Womit wir irgendwie beim Thema sind. Denn Norbert Sedlacek hat ein Faible für Projekte. 2000/01 umsegelte er unter dem Titel „Icelimit“ als erster Österreicher nonstop die Arktis, 2004 nahm er ebenfalls als erster Österreicher an der Vendée Globe teil, 2009 beendet er ebendieses Rennen als erster und einziger deutschsprachiger Teilnehmer. Anderen Unternehmungen war kein gutes Ende beschieden. Seine Atlantik-Überquerung auf der 4,90 Meter langen Fipofix musste abgebrochen werden (wurde aber später von seinem Sohn Harald realisiert) und auch mit seinem jüngsten Rekordversuch „AntArcticLab“, der ihn solo und nonstop über 32.000 Meilen und beide Polrouten um den Globus hätte führen sollte, kam Sedlacek buchstäblich nicht vom Fleck. Wir erinnern uns: Vier mal machte sich der gebürtige Wiener auf dem Open60AAL Innovation Yachts von Les Sables d’Olonne aus auf den Weg, kehrte aber jeweils aufgrund technischer Probleme nach wenigen Tagen um. Seinen bislang letzten Versuch startete er am 15. August 2022, am 17. August informierte er sein Team, dass sein Steuersystem irreparabel beschädigt und ein Weitersegeln unmöglich sei.

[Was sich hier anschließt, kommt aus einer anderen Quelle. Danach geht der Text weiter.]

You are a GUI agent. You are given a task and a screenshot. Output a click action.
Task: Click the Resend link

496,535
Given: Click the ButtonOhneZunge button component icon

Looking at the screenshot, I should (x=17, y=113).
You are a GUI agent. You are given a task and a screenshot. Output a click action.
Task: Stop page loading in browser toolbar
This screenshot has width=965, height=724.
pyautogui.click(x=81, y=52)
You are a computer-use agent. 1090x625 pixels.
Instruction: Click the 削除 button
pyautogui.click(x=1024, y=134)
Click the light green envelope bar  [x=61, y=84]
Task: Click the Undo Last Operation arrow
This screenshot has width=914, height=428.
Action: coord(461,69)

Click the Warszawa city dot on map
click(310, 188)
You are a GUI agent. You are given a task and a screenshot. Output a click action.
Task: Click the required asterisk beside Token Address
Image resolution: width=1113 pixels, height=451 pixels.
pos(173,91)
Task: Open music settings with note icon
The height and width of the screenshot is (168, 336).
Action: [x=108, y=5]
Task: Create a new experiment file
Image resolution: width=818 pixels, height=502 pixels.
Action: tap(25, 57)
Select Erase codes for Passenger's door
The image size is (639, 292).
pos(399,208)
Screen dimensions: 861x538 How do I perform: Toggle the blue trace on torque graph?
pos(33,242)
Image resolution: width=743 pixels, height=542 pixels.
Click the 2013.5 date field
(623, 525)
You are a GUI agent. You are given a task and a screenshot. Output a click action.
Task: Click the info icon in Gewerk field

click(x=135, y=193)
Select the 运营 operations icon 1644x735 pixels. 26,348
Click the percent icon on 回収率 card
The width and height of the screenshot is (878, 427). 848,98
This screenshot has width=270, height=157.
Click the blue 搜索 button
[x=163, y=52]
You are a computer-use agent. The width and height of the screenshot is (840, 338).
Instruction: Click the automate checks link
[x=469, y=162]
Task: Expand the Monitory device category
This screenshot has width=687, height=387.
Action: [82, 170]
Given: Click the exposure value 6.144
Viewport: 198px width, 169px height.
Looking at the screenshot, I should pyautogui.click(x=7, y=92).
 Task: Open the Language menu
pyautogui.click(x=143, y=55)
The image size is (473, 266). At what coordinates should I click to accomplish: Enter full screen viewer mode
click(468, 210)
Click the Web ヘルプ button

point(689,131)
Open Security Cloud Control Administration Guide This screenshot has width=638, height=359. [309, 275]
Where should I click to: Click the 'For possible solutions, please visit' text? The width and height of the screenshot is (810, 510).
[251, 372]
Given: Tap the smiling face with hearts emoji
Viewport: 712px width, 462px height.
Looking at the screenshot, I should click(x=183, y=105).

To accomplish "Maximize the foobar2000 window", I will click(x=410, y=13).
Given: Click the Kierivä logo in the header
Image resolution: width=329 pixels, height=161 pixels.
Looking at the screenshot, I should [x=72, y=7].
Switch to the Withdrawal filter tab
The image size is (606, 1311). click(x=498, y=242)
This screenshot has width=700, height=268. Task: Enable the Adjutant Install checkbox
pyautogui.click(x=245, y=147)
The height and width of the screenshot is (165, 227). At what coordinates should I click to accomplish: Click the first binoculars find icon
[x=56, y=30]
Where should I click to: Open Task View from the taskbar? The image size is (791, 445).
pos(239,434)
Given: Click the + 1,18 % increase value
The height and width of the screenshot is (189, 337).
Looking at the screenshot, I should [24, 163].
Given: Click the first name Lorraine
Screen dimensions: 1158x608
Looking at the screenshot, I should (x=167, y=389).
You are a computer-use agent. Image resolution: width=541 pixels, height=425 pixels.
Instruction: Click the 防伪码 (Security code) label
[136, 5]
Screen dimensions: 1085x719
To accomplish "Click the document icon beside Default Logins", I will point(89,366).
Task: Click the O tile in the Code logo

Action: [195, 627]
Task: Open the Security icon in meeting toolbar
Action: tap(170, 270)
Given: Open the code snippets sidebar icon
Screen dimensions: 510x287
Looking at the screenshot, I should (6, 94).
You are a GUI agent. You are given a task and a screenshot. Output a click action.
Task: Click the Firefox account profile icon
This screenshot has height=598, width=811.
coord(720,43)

Mit der Extrem-Expedition – die übrigens als so unkalkulierbar eingeschätzt wurde, dass sich keine Versicherung für die Yacht abschließen ließ – wollte Sedlacek eigentlich die innovative, recycelbare Vulkanfaser, die für den Bau der Innovation Yachts genutzt worden war, unter Beweis stellen. Dass ihm das verwehrt blieb, wäre ärgerlich, aber nicht existenzbedrohend. „Beim vierten Mal hast du schon Übung im Scheitern“, lächelt er schief. „Ich habe abgewogen: Soll ich riskieren, dass mir im hohen Norden das Ruder davonfliegt? Oder diesen Schaden als Teil der Entwicklungsarbeit einstufen?“ Mit zunehmendem Alter würde man anders bewerten und entscheiden, gibt er zu; dass er 2021 mit einer (glücklicherweise gut behandelbaren) Krebs-Erkrankung konfrontiert war, könnte – bewusst oder unbewusst – die persönlichen Prioritäten ebenfalls beeinflusst haben.
Zwei Seiten, eine Medaille
Wie auch immer. Schlecht ist, dass es nun weder die geplante Positiv-PR für die Vulkanfaser noch die bereits auf Schiene gelegte Abenteuer-Nachbearbeitung in Form von Buch, Show oder Messeauftritt geben wird. „Bei so einer Sache bist du entweder Hero oder Zero, einen Mittelweg gibt es nicht“, macht sich Sedlacek nichts vor. Gut ist, dass Sedlacek heil nach Hause kam, seine Geschäftsbeziehungen von diesem neuerlichen Rückschlag unbeeinträchtigt blieben und man ihn in seiner Wahlheimat Les Sables nach wie vor schätzt.